# WHAT THIS TASK INVOLVES:
Below are records; please give the number of their lines that contain the string "axis", and only that number.
━━ MATERIAL FOR THIS TASK
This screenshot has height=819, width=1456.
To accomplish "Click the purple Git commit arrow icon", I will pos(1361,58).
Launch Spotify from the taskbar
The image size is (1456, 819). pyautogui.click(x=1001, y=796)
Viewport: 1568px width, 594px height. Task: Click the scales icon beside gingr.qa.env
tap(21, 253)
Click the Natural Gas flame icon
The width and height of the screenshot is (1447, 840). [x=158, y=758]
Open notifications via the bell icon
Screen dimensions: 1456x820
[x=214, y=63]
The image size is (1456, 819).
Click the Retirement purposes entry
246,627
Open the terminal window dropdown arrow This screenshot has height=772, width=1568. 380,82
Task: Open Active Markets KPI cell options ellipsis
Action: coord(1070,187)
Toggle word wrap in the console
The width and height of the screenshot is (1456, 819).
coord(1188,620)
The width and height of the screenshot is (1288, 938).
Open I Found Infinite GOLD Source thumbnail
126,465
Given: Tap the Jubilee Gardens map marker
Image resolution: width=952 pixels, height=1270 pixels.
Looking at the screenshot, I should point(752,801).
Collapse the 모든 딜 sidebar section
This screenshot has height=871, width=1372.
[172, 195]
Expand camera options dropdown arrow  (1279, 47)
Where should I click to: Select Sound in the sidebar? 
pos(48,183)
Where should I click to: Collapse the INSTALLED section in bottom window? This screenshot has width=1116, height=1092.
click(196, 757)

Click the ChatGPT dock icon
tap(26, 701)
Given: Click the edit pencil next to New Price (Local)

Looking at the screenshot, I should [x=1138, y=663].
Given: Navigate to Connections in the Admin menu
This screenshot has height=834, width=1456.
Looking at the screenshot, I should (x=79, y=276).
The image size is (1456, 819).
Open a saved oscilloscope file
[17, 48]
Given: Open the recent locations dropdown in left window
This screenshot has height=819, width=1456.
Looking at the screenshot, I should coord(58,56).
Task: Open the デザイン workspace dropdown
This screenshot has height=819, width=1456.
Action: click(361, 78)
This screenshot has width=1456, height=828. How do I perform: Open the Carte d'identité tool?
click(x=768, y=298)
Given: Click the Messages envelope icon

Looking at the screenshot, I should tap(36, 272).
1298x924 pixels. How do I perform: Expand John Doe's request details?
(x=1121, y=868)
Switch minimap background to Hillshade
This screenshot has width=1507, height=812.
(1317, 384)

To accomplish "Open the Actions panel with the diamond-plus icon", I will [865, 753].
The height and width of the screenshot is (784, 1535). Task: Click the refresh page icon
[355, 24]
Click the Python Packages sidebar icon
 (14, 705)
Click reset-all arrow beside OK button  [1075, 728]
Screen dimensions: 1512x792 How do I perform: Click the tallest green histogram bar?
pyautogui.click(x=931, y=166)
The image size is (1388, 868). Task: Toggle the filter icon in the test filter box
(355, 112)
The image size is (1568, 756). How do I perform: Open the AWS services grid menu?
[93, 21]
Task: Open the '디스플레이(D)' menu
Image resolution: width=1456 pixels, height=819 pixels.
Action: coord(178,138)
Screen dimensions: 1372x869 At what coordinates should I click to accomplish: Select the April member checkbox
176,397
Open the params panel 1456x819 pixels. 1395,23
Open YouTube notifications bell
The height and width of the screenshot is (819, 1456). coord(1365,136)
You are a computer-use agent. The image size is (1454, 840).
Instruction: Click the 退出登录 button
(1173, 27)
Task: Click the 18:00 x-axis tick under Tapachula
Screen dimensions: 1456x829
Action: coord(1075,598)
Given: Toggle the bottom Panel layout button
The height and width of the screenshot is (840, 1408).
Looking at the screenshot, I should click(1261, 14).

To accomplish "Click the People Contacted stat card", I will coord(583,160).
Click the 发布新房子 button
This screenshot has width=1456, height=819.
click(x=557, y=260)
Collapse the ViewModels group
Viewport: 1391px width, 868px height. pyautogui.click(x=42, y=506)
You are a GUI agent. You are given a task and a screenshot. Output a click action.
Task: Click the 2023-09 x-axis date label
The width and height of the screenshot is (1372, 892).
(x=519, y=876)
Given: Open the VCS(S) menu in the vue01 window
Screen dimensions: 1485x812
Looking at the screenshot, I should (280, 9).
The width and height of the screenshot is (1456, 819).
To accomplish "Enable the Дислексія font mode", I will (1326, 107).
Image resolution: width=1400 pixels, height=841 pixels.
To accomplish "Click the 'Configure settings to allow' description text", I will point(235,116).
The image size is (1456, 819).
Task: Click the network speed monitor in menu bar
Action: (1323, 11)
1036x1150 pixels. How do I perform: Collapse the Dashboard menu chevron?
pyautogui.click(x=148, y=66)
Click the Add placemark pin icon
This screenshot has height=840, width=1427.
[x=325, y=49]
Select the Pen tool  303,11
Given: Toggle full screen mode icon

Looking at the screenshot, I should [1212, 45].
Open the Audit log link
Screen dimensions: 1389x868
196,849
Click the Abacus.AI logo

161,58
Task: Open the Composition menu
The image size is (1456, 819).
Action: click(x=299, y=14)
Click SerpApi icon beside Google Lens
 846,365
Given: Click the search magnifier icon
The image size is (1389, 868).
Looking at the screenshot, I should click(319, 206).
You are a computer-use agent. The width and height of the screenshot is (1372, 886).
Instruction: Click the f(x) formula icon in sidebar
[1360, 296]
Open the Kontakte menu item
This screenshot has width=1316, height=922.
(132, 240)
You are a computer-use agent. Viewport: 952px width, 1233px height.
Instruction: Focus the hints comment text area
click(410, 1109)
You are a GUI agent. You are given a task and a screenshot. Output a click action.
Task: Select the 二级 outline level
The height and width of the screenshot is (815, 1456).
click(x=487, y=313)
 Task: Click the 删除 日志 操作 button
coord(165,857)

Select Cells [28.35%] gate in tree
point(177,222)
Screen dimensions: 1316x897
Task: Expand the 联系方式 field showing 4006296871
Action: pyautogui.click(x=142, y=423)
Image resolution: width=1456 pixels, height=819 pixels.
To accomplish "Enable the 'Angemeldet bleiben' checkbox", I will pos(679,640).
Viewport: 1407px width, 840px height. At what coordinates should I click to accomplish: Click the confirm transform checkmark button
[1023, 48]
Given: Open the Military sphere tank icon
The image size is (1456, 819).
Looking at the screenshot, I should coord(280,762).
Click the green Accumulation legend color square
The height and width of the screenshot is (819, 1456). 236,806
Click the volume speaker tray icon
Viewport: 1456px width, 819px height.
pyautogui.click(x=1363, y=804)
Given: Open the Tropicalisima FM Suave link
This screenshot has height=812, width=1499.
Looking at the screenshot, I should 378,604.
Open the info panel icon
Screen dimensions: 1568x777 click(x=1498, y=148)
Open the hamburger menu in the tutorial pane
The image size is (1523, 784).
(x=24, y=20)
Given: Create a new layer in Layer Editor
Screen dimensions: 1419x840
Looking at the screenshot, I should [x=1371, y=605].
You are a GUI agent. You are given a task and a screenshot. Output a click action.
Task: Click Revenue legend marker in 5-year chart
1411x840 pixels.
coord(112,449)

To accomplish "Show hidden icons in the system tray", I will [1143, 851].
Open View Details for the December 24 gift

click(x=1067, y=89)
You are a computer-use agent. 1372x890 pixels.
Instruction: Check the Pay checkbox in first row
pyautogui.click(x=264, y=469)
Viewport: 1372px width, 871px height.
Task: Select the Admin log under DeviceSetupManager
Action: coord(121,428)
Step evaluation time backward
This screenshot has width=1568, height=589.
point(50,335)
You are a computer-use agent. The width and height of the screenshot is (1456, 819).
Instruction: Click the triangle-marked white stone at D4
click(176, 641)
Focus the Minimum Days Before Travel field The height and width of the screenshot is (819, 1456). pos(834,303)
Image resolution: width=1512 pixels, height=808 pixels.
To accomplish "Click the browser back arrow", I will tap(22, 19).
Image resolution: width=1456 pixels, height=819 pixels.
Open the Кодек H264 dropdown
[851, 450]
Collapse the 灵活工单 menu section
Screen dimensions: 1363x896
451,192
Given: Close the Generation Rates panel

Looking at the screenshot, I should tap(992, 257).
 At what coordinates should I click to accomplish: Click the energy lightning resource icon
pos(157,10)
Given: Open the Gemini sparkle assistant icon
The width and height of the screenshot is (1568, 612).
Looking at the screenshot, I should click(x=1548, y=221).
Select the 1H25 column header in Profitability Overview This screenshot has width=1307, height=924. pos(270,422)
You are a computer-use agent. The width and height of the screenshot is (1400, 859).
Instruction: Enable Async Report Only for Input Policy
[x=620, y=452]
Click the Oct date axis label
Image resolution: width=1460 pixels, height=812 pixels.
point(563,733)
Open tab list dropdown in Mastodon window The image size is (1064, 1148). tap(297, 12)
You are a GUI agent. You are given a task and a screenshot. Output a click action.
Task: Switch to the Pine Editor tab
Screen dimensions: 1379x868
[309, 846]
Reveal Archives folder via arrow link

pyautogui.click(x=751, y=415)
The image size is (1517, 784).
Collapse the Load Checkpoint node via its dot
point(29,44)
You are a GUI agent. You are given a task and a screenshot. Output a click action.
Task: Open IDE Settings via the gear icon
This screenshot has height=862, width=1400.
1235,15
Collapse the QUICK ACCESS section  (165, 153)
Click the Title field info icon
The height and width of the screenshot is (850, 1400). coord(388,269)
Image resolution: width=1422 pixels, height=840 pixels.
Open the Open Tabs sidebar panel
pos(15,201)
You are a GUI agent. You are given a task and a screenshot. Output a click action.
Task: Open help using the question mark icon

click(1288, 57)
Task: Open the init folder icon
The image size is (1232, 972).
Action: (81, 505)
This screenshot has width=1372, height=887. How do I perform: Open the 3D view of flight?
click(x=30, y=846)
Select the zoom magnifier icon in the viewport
━━━━
# ANSWER TO THE PROBLEM:
3